Risk Analysis of the Future: Assessing Bank Credit with Large Language Models

Author: 
Cameron Abidi Freeman
Adviser(s): 
Stephen Slade
Abstract: 

Recent advancements in the field of large language models (LLMs) have allowed artificial intelligence researchers to build systems able to process more input data than ever before. Anthropic’s Claude 3 and OpenAI’s GPT-4 can quickly read and summarize thousands of lines of text, perform increasingly reliable math, and pick out numerical patterns not readily noticeable to humans. This project demonstrates the feasibility of employing these models to analyze risk from financial data—namely, to assess a bank’s risk of failure and credit score.
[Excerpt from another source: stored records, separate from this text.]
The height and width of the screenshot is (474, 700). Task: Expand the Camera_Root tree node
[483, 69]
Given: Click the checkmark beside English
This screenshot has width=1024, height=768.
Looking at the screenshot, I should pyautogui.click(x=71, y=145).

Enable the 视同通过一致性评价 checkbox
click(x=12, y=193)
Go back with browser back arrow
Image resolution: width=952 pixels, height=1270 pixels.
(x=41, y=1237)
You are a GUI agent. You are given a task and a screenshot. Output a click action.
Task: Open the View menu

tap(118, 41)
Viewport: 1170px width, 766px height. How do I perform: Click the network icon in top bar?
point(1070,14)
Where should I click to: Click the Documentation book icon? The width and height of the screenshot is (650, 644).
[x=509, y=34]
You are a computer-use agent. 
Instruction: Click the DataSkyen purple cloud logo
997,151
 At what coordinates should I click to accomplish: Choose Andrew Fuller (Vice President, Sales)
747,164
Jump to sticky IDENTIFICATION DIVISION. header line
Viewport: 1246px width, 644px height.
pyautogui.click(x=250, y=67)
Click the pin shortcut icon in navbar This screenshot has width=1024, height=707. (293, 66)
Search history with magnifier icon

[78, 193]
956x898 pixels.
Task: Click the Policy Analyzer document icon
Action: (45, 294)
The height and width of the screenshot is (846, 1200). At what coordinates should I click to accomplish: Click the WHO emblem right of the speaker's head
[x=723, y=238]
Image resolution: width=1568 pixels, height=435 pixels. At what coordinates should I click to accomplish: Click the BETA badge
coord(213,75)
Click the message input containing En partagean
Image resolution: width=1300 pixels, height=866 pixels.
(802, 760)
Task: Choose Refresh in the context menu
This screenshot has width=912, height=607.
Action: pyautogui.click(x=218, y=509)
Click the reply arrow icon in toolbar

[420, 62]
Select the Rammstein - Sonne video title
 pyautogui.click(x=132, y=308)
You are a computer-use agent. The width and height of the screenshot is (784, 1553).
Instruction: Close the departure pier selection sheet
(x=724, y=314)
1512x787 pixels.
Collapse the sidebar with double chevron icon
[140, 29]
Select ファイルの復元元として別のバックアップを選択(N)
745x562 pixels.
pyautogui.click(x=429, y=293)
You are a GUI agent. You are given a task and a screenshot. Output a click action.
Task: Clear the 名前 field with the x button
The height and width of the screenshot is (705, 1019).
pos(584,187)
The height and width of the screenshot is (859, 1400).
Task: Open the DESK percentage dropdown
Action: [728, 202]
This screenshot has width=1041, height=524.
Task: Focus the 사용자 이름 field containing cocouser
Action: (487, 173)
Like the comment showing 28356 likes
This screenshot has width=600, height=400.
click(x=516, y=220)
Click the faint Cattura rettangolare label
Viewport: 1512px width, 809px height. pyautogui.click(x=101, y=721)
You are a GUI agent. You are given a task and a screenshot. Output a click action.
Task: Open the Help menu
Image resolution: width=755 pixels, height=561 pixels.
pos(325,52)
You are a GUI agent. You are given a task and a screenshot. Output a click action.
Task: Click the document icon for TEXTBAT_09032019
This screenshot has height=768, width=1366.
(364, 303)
The LLMs are provided with qualitative and quantitative data including anonymized descriptions of dozens of banks, their balance sheets, income statements, and banking industry metrics, along with macroeconomic data. The models return risk ratings and their motivating reasoning. The models’ assessments are checked against S&P credit rating data scraped from U.S. Securities and Exchange Commission disclosures. The report finds that the latest LLMs, particularly Claude 3 Opus, can draw meaningful conclusions about risk from large amounts of unfiltered financial data that are impressively accurate to expert ratings.

Term: 
Spring 2024